Oct 18 2012

Sun dogs


Today is the second day I saw sundogs, while driving away from the DayJob.     Sundogs are rare enough, but two days in a row?   And yesterday’s were especially spectacular, with bright glowing nodes on opposite sides of the sun, and a faintly visible full pale ring.

Alas, my camera was unavailable yesterday; but I managed to catch today’s dogs:


I spelled it with two words (sun dog) in the book; but I think the accepted usage is one word (sundog).

Sun dogs are familiar to Rowan, as mentioned in The Language of Power...

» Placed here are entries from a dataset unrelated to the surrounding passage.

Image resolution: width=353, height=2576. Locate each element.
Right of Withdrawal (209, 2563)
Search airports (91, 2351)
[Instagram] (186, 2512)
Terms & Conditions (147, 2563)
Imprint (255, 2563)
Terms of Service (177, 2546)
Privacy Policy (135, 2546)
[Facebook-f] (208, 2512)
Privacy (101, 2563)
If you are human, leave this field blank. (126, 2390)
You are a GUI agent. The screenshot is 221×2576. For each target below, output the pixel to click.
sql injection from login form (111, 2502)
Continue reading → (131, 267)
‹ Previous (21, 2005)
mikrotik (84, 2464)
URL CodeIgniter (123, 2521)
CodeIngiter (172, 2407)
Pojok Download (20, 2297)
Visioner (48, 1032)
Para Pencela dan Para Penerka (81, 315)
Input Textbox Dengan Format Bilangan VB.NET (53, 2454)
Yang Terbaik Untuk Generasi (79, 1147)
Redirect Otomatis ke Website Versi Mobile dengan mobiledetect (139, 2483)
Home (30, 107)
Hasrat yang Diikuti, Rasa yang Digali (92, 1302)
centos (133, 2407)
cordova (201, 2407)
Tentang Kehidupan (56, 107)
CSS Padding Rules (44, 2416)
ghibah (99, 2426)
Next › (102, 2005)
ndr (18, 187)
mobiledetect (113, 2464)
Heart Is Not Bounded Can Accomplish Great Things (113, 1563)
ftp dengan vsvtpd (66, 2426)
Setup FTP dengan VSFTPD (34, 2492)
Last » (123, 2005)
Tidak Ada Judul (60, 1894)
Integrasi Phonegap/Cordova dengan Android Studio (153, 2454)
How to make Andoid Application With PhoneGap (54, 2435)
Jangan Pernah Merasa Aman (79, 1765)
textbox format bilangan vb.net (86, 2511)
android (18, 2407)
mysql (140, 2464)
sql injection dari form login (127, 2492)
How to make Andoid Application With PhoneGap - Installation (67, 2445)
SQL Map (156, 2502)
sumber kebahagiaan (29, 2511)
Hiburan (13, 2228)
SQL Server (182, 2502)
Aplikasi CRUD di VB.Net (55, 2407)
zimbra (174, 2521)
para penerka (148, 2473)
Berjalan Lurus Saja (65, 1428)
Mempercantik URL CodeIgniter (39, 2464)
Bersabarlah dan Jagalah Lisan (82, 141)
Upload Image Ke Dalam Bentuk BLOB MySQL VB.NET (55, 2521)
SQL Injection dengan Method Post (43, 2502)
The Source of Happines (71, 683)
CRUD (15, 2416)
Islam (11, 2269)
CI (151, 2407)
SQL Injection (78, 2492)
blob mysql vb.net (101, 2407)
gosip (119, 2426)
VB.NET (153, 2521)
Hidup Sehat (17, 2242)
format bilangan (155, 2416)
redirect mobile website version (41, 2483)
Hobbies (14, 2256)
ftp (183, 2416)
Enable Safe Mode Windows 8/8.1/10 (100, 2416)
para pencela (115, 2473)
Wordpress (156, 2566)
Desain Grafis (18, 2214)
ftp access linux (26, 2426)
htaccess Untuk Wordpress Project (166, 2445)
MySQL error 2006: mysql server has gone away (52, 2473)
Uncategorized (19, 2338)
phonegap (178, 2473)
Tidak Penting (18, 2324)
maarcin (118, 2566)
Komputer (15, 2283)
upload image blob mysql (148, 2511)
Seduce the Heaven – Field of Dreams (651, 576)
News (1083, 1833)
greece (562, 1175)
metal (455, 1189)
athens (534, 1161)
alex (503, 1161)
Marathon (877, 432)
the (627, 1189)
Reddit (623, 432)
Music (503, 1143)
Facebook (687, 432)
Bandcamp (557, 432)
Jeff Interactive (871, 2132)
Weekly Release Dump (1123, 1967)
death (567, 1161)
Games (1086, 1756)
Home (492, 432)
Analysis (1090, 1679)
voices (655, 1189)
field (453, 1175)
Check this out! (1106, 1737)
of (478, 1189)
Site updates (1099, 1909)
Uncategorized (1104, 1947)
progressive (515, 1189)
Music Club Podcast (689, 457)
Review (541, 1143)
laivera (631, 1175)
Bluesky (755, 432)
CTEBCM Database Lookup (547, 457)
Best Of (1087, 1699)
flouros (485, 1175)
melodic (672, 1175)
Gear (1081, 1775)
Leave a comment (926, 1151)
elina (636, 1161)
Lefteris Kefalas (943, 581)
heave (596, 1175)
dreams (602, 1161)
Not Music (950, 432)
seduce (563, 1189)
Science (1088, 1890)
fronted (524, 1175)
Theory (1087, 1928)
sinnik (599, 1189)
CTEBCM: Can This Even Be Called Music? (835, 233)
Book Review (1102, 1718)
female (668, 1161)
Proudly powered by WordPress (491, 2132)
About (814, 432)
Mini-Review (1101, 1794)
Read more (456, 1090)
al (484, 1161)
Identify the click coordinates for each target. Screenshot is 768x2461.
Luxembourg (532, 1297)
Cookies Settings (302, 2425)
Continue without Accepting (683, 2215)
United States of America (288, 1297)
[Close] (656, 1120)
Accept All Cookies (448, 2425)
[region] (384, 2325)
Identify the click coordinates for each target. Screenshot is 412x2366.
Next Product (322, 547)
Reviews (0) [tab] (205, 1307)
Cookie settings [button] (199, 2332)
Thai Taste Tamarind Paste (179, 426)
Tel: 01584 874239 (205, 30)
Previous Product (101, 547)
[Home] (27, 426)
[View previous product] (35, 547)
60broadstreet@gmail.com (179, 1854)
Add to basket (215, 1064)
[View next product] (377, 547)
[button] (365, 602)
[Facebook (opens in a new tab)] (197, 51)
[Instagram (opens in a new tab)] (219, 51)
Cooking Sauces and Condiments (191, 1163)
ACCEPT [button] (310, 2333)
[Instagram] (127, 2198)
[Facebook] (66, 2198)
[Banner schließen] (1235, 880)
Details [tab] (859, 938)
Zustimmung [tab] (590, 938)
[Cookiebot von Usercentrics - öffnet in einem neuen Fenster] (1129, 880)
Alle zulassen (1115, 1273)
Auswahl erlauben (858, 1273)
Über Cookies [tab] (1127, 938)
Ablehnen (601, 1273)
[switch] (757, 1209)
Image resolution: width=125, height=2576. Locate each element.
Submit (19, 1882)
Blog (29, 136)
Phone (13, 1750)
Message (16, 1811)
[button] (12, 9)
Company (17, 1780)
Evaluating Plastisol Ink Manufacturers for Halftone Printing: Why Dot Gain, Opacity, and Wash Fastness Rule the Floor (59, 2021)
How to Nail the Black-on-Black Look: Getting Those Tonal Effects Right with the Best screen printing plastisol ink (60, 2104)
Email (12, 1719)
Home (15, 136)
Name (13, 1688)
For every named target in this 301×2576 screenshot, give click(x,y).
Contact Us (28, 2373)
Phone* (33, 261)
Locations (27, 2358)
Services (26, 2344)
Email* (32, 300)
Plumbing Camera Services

The opposite sundog was a) much dimmer, and so did not photograph well, and b) photographed by a person who wiggled the camera too much that time.

They’re caused by ice crystals in the upper atmosphere.

Yesterday’s were really, seriously bright. Under the right circumstances, sundogs can get so bright that it looks like there are three suns in the sky. That’s something I’d like to see in person…

But as much as I delight in every sort of atmospheric phenomenon, and as fascinated as I was by sundogs two days running, I do worry, just a bit.

Ice crystals? It’s only October… too soon for ice, I would think.

But remember last year?

In other news, today’s random quote, from something snagged from the non-fiction section as I was on my way to my little corner of Biographies:

Among the words that have been “done almost to death” with us are alibi, fortuitous, synthetic and sophisticated.  The man who remembers his Latin resents alibi when used as if it meant “excuse,” for it means “other- or else-where,” and in law is the plea of being somewhere else.

Fortuitous, as any one who has studied the word knows, means “by chance”; or, when used loosely, “without any known cause, accidental.”  Its Latin significance is “chance,” and has nothing whatever to do with fortuna, fortune, yet among amateur astrologists fortuitous is commonly misused for fortunate.

… The absurd length to which some persons will go is best illustrated by the ridiculous associations in which the word sophisticated is found.  To speak or write of sophisticated furniture, calories, or peppermints is foolish even as it is to do so of a sophisticated countryside.  In fact, to use the word sophisticated in any sense but relation to an individual is silly.

How to Use English by Frank H. Vizetelly, Litt.D., LL.D., Funk & Wagnals Company, New York and London, 1932


His heart's in the right place...

Hate to break it to you Frank, but you lost the battle for "sophisticated."